As noted prior, the opposition will be opposing clauses 32 and 33 to reverse this nonsense and noise. The Attorney-General has no business meddling with this, just like his predecessor Premier Rann had no business meddling in this. Marie Shaw KC, President of the South Australian Bar Association, notes in her correspondence that I referred to earlier:

It is regrettable that the Government proposes to promulgate this aspect of the Bill just four years after the Act was amended following extensive consultation and debate.

Ms Shaw demonstrates here that the extensive consultation and debate did indeed find that there was a relevant and valid place for the title of King's Counsel in the sector in this modern era, and it should be kept this way. So it beggars belief that here we are again discussing such matters and, I note, without proper consultation with the profession, when, to the Attorney's own point, we could be and should be focusing parliament's time on more pressing matters.

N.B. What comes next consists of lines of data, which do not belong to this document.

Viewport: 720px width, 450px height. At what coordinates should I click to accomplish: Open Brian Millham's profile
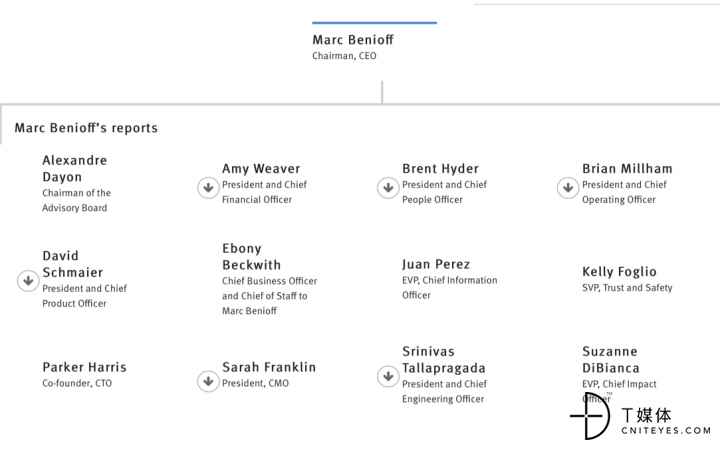tap(627, 169)
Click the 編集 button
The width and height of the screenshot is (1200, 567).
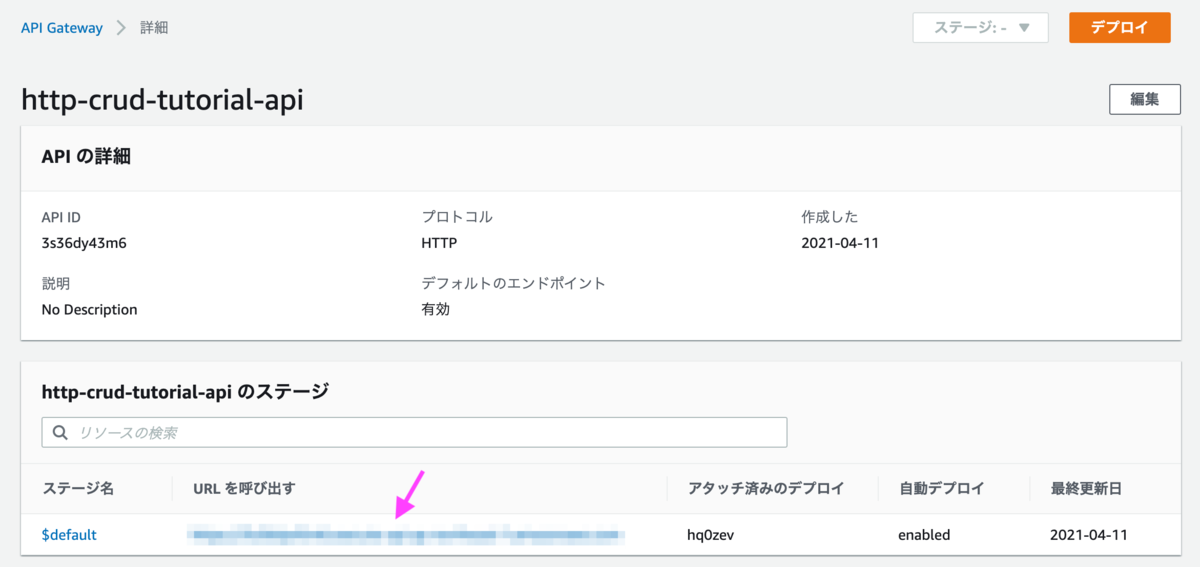pyautogui.click(x=1144, y=100)
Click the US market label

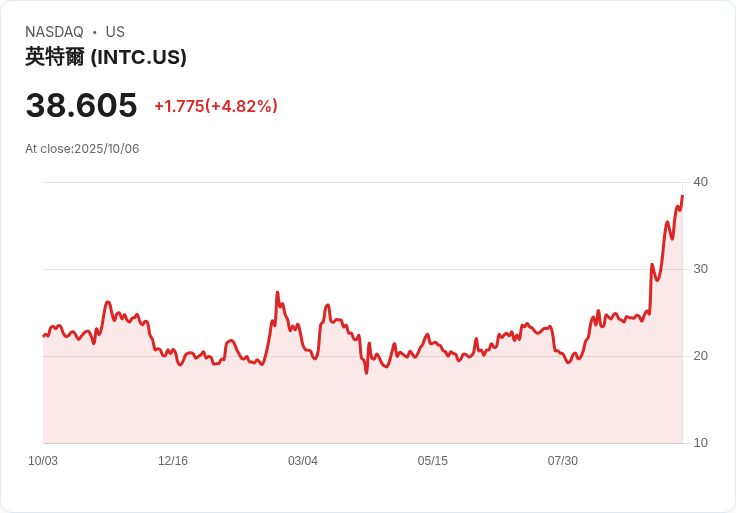pyautogui.click(x=115, y=32)
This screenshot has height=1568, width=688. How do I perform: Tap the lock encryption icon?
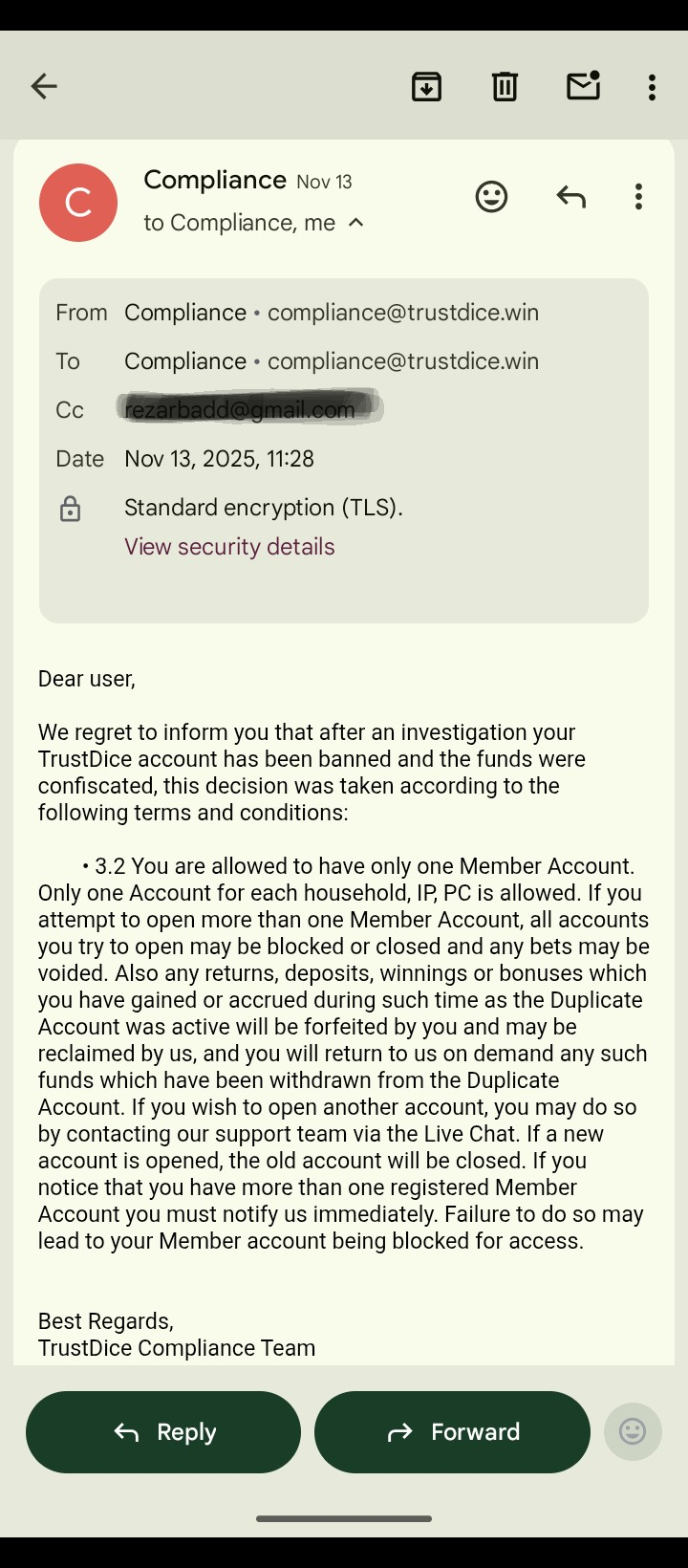point(70,509)
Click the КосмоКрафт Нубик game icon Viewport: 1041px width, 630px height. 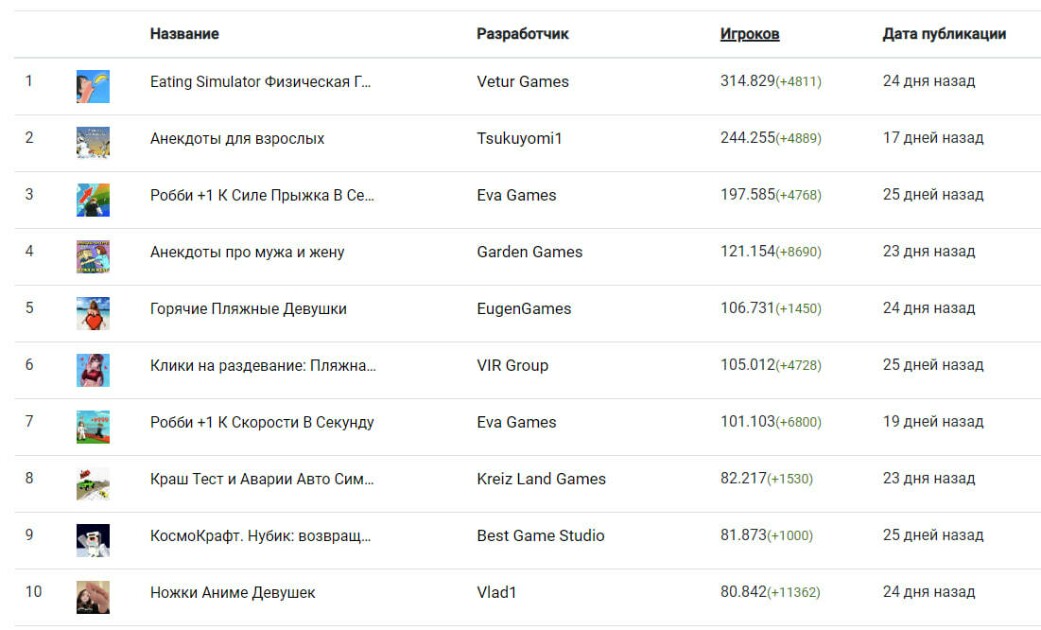93,540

I think we can all see that this legislative move at the hands of the Premier and the Attorney-General is all about the republican cause, and I have no doubt that it will be something they will continue to push right up to and possibly including their appointment and their enthusiastic acceptance of vice-regal office in the years to come—such hypocrites that they are.

The Hon. L.A. HENDERSON (16:30): I rise today to speak to the Statutes Amendment (Attorney-General's Portfolio) Bill 2024. The Hon. Nicola Centofanti MLC is the lead speaker for the opposition and has already clearly articulated our position on this legislation.

Given the interest in this issue within the legal profession, I take this opportunity to briefly address this bill as well. The bill seeks to replace and update references to the title of Master of the Supreme Court or District Court to Associate Justice and Associate Judge respectively, and also seeks to abolish the appointment of King's Counsel in South Australia, and expressly to extinguish the prerogative power of the Crown to make such appointments.

It is my understanding that the proposed amendments concerning the titles of the relevant judicial officers was made at the request of the Chief Justice and Chief Judge, following a resolution by the judges of the Supreme Court and District Court to discontinue the use of the title of Master in their respective jurisdictions. It is my understanding that these changes are not seen to be controversial, nor do they cause substantive changes to judicial functions.

I cannot, however, say the same for the amendment proposing to abolish the appointment of King's Counsel, formerly described as Queen's Counsel prior to the death of Her late Majesty Queen Elizabeth II. Despite being, quite frankly, an incredibly discrete issue, this proposed change has attracted much attention since its announcement a few weeks ago. According to the South Australian Bar Association, the only group of people directly affected by this proposal:

The profession in South Australia, as represented by its constituent bodies, is opposed to the amendments proposed by the Attorney-General in the Bill so as to abolish the Office of King's Counsel.

It is my understanding that there has been no request by either the South Australian Bar Association or the Law Society of South Australia seeking the proposed amendments to be promulgated. One must wonder why the Labor government is so intent on seeking to make these changes, noting that this is just four years after the act was amended by the Marshall Liberal government to allow for KCs and QCs to be appointed. Those amendments, which gave us the framework in existence today, were made following extensive consultation with the legal profession. I query what, if any, genuine consultation has been conducted in the proposal for this bill, given the unambiguous lack of support by the constituent bodies of the legal profession.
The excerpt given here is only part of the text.